**** RECORDS FOR THE EXERCISE ****
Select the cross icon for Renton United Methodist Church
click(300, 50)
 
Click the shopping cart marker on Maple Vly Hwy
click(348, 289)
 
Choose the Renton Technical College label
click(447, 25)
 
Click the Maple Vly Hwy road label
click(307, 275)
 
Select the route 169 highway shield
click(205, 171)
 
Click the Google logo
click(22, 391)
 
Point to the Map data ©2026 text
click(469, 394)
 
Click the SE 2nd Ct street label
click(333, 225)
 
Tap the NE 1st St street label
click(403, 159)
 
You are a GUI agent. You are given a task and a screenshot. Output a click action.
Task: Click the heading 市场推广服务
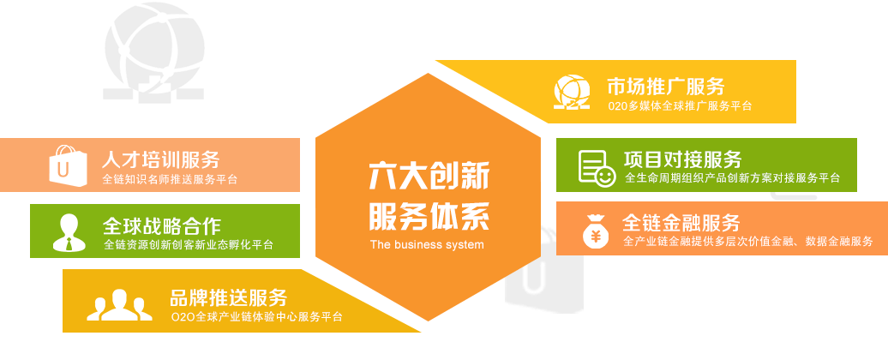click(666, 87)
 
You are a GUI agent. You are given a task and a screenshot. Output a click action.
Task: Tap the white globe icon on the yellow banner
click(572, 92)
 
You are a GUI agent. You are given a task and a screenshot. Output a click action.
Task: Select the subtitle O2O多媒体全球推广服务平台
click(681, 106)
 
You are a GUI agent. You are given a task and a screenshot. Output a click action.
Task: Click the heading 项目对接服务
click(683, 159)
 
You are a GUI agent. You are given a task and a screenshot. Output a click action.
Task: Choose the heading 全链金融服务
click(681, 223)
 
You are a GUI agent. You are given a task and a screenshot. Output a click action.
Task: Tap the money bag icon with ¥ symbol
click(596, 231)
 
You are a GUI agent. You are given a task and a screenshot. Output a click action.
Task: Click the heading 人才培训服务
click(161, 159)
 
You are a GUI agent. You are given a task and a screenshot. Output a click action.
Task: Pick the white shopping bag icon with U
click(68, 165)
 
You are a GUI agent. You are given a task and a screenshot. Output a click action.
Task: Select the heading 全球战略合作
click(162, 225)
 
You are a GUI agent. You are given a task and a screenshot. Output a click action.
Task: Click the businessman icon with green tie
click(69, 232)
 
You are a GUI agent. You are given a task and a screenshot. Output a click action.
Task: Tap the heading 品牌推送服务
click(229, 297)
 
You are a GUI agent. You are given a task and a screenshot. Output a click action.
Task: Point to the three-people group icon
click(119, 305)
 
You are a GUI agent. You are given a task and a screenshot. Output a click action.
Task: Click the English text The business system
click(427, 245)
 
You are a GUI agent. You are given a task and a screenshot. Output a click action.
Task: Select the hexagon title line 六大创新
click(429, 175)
****
**** RECORDS FOR THE EXERCISE ****
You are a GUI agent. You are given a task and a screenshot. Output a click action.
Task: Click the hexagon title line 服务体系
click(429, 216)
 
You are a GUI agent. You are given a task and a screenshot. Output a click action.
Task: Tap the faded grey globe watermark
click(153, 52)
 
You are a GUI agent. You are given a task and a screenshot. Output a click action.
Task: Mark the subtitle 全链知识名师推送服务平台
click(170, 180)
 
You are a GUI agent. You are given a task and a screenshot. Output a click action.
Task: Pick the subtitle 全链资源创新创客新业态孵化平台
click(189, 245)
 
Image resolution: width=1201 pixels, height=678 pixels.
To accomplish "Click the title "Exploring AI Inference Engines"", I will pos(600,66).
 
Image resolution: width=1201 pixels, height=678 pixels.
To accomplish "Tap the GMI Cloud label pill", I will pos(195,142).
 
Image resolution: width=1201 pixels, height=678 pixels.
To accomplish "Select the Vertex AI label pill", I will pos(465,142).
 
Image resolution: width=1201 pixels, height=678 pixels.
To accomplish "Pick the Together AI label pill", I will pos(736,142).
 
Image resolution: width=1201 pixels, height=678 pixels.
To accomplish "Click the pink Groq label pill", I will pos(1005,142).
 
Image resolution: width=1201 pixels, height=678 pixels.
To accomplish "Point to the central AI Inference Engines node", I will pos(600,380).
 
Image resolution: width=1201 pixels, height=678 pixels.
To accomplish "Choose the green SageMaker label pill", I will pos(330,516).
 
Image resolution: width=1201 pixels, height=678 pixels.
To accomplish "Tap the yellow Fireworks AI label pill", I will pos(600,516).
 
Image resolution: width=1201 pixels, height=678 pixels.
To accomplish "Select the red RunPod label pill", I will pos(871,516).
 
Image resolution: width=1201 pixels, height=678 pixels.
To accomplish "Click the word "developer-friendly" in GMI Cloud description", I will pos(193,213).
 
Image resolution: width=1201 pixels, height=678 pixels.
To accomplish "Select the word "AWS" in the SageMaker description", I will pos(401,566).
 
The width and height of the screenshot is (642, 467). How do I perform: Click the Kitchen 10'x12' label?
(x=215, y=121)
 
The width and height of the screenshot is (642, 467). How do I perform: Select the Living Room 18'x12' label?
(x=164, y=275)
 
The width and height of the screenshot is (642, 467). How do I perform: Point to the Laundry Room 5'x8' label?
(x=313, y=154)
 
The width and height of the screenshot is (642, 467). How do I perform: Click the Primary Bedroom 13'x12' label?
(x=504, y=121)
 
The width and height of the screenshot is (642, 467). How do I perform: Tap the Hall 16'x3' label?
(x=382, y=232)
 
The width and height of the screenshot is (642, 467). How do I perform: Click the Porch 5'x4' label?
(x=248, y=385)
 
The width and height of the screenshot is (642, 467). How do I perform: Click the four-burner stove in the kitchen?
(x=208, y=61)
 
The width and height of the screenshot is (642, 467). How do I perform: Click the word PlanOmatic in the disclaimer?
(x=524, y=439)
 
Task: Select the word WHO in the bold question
****
**** RECORDS FOR THE EXERCISE ****
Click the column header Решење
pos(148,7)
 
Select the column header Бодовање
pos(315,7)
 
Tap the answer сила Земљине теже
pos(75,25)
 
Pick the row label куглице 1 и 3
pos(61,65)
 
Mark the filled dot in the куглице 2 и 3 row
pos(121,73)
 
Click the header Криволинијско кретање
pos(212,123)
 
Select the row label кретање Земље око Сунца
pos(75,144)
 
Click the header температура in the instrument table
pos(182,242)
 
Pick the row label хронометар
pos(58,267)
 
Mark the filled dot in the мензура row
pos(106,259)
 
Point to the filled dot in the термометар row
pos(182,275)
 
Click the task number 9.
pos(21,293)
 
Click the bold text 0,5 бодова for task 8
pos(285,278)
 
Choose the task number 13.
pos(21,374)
****
- WHAT THE TASK REQUIRES: Copy the lines above, beginning with the line that contains "Select the cross" and continuing through the line that contains "click(596, 231)". Omit the pictures from your copy.

- ANSWER:
Select the cross icon for Renton United Methodist Church
click(300, 50)
 
Click the shopping cart marker on Maple Vly Hwy
click(348, 289)
 
Choose the Renton Technical College label
click(447, 25)
 
Click the Maple Vly Hwy road label
click(307, 275)
 
Select the route 169 highway shield
click(205, 171)
 
Click the Google logo
click(22, 391)
 
Point to the Map data ©2026 text
click(469, 394)
 
Click the SE 2nd Ct street label
click(333, 225)
 
Tap the NE 1st St street label
click(403, 159)
 
You are a GUI agent. You are given a task and a screenshot. Output a click action.
Task: Click the heading 市场推广服务
click(666, 87)
 
You are a GUI agent. You are given a task and a screenshot. Output a click action.
Task: Tap the white globe icon on the yellow banner
click(572, 92)
 
You are a GUI agent. You are given a task and a screenshot. Output a click action.
Task: Select the subtitle O2O多媒体全球推广服务平台
click(681, 106)
 
You are a GUI agent. You are given a task and a screenshot. Output a click action.
Task: Click the heading 项目对接服务
click(683, 159)
 
You are a GUI agent. You are given a task and a screenshot. Output a click action.
Task: Choose the heading 全链金融服务
click(681, 223)
 
You are a GUI agent. You are given a task and a screenshot. Output a click action.
Task: Tap the money bag icon with ¥ symbol
click(596, 231)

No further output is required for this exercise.